El 26.04.97 aparecía en la publicación francesa La Libre Entreprise un artículo de François Misser donde hablaba de los intereses de las empresas mineras norteamericanas en el Congo. Unos extractos pueden ayudarnos a entender la situación actual:
"Casi inexistentes sobre el terreno un año antes, las empresas americanas ocupan ahora posiciones claves en el cobalto y el oro. Se meten en el mismo sector de los diamantes, donde el imperio De Beers (sudafricano) tenía el monopolio de la comercialización de la producción de la única explotación industrial del país.
El despliegue más espectacular ha sido el contrato de mil millones de dólares realizado el día 16 de Abril por American Mineral Fields, una empresa nueva con sede en Hope, Arkansas, el Estado de Bill Clinton, para la creación de una fábrica de zinc y explotación de yacimientos de zinc, cobre y cobalto en Kolwezi y Kipushi. Los deseos de AMF no se limitan al cobalto o al cobre. Esta sociedad que posee una filial en el sector del oro en la vecina Zambia, Zamgold, también está activa en el sector del diamante en Angola donde tiene una concesión de 8.700 km2 bordeando el rio Luremo en Lunda norte, la frontera de Kasai occidental.

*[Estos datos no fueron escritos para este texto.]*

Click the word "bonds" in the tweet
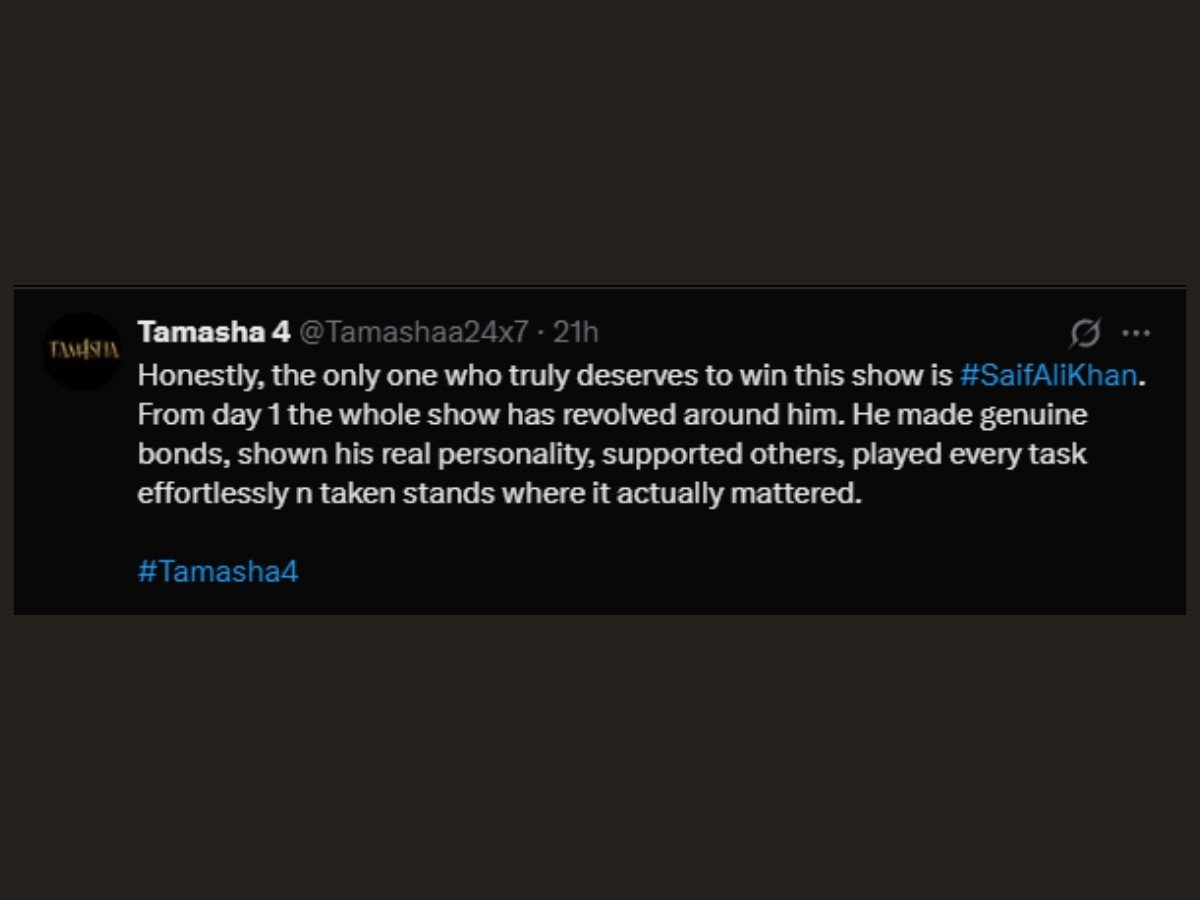 coord(169,453)
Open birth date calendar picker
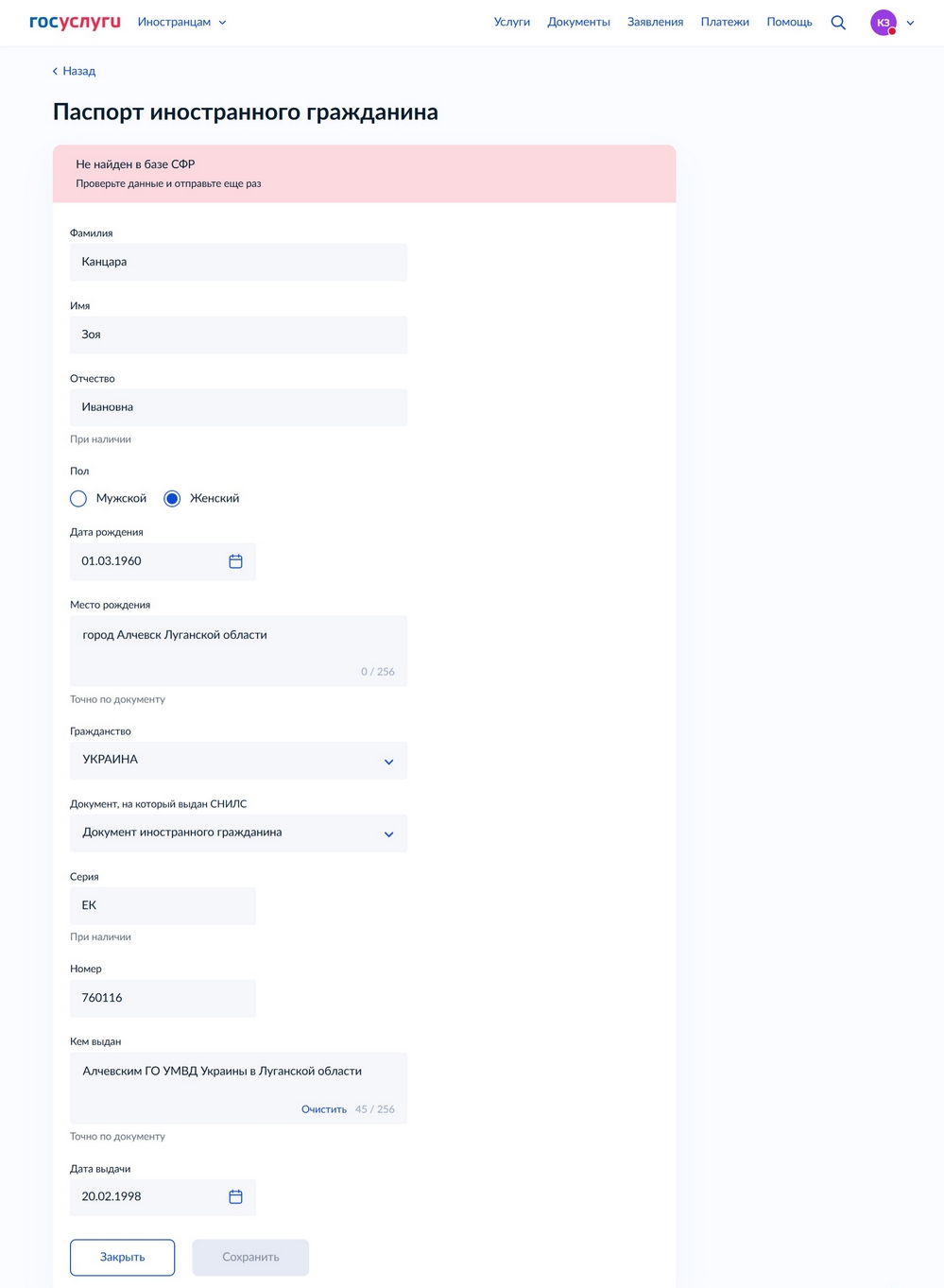Viewport: 944px width, 1288px height. click(x=235, y=561)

Otras compañías nortemericanas no parecen tener muchas dificultades, como Eurocan Consolidated Ventures, el socio sueco de la cual, el magnate Adolph Lundin, firmó a finales de 1996 con el gobierno Kengo un contrato de mil quinientos millones de dólares para la explotación de los yacimientos de Tenke-Fungurume (donde las reservas de cobalto corresponden al equivalente de 30 años de la producción mundial actual). La compañía americano-canadiense Barrick Gold tiene un permiso de explotación sobre 81.000 km2 de las concesiones de la Oficina de las minas de oro de Kilo-Moto en el Alto Zaire.

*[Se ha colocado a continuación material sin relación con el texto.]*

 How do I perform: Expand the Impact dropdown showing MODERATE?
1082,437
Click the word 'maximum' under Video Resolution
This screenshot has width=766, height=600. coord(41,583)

La actitud de Estados Unidos que bloqueó la intervención internacional en favor de los refugiados ruandeses que habría podido entorpecer a la Alianza al principio de la conquista, puede explicar el a priori positivo de que se benefician las compañías norteamericanas. En el mundo de la información se ha tomado nota de los numerosos contactos estos últimos meses entre Kabila y el ex-número dos de la CIA para Africa, Richard Orth, nombrado consejero militar en la embajada de Kigali poco antes de la ofensiva lanzada a partir de Rwanda. Muchas fuentes mencionan también la presencia de antiguos miembros del Pentágono como consejeros técnicos de la Alianza. Por otra parte, Dan Simpson, el embajador americano en Kinshasa, no oculta su intención de cortar las alas a las empresas belgas y francesas implantadas en Zaire."
Un despacho de France Presse firmado por Barthelemy Bosongo, del 18.09.98, habla de las riquezas mineras del Congo. Dice:
"Según estudios geológicos hechos estos últimos años, el subsuelo del Congo contiene yacimientos de cobre, plata, cadmio y otros metales raros pero sobre todo concentraciones de oro en cantidades excepcionales.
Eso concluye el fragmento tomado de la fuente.